* **Aim**: Please rewrite the stretch of items from the line containing "Open the Claude" through the line containing "click(2489, 1321)", replacing "section" with "panel" and leaving everything else unchanged.
+---+
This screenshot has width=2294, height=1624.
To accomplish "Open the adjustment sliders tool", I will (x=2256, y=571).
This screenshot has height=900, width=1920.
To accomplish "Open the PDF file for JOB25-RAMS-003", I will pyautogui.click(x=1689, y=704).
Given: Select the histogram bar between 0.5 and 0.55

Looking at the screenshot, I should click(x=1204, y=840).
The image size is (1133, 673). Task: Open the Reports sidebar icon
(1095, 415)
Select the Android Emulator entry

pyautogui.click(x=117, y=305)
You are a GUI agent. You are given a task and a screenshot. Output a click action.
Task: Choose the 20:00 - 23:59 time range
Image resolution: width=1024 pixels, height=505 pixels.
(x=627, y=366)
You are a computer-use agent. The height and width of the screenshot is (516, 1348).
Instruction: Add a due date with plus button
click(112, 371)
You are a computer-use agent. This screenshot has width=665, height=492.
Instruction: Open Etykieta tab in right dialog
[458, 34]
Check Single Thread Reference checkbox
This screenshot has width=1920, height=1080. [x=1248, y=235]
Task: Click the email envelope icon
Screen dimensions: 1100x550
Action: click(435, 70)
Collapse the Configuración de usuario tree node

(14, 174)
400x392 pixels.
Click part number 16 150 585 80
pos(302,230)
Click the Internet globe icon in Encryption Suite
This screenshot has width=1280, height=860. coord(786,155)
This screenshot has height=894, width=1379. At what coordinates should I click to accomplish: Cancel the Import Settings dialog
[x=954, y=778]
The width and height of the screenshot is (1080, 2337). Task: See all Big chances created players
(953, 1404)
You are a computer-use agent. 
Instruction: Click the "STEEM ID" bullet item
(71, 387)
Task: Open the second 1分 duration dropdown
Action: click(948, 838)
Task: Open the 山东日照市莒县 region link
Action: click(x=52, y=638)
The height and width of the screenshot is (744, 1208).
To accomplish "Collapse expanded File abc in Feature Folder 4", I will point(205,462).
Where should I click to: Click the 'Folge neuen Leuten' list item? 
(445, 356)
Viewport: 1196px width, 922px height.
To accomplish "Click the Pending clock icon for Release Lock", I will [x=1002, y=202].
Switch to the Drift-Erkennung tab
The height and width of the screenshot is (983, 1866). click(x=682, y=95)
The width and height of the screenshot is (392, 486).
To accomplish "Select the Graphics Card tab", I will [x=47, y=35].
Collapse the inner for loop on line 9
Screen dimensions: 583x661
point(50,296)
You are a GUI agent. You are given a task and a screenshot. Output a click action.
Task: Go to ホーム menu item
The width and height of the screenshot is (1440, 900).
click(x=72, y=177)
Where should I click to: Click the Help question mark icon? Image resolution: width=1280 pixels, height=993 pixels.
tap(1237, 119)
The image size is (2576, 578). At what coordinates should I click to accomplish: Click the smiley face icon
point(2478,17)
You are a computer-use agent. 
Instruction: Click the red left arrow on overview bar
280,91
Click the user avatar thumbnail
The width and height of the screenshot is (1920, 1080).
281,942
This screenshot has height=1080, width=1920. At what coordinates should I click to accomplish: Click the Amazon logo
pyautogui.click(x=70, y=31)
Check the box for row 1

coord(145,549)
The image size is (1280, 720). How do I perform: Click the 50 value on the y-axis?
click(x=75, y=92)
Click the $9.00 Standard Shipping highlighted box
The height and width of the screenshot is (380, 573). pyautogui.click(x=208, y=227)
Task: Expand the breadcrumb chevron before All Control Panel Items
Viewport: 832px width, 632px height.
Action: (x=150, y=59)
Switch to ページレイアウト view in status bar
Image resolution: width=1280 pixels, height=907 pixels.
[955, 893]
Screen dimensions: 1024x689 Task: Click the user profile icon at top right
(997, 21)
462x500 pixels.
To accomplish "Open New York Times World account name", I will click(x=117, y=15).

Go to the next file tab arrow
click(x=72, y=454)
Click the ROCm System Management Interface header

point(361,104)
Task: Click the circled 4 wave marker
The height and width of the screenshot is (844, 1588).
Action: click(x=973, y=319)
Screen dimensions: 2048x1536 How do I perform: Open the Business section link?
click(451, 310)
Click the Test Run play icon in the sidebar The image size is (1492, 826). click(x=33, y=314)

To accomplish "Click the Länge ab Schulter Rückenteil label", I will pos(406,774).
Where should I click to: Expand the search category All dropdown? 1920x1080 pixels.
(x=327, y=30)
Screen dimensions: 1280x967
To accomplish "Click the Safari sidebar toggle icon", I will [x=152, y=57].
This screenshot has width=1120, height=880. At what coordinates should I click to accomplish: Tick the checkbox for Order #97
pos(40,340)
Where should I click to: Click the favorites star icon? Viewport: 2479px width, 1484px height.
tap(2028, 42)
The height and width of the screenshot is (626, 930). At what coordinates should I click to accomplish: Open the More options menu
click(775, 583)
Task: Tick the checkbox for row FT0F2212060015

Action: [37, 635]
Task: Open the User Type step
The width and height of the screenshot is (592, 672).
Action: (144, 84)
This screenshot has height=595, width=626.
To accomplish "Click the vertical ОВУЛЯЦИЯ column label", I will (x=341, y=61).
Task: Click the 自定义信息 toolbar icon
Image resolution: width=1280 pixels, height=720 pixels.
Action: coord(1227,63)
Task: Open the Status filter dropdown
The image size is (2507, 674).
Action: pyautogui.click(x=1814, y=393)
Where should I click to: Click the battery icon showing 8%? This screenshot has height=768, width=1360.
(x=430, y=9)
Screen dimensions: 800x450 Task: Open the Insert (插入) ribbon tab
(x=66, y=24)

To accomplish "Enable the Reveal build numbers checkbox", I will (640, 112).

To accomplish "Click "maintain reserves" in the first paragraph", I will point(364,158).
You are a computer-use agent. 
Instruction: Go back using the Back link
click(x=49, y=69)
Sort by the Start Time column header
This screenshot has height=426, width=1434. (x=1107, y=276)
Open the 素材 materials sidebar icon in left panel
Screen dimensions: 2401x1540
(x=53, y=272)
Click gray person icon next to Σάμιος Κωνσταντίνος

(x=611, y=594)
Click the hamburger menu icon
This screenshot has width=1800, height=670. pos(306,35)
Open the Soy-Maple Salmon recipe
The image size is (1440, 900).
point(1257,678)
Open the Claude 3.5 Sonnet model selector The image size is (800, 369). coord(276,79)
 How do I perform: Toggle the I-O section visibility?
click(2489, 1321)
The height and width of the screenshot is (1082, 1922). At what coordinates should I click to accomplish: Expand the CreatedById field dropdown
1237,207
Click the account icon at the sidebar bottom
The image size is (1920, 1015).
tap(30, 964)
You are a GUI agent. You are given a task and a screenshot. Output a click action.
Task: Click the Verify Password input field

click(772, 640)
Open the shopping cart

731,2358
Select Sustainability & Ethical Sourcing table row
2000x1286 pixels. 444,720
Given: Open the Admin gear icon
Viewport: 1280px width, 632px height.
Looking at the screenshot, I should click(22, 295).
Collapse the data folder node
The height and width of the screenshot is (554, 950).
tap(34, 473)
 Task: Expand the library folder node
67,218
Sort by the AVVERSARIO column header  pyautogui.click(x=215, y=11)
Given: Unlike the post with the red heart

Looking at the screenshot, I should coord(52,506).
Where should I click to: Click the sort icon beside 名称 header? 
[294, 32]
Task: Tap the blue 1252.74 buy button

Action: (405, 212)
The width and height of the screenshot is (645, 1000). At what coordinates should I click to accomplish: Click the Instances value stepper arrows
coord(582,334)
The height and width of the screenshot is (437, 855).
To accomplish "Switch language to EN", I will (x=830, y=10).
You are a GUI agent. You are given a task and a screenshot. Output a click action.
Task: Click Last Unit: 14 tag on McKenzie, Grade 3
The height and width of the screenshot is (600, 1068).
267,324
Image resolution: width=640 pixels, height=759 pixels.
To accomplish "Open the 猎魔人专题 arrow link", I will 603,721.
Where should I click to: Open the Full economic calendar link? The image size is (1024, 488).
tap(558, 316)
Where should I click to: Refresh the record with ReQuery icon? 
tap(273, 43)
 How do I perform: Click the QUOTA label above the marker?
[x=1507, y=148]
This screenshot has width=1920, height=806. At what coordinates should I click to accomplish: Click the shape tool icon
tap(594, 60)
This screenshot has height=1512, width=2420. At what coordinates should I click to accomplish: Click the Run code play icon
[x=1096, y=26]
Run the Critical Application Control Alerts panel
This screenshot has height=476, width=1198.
+---+
* **Task result**:
Open the Claude 3.5 Sonnet model selector The image size is (800, 369). coord(276,79)
 How do I perform: Toggle the I-O panel visibility?
click(2489, 1321)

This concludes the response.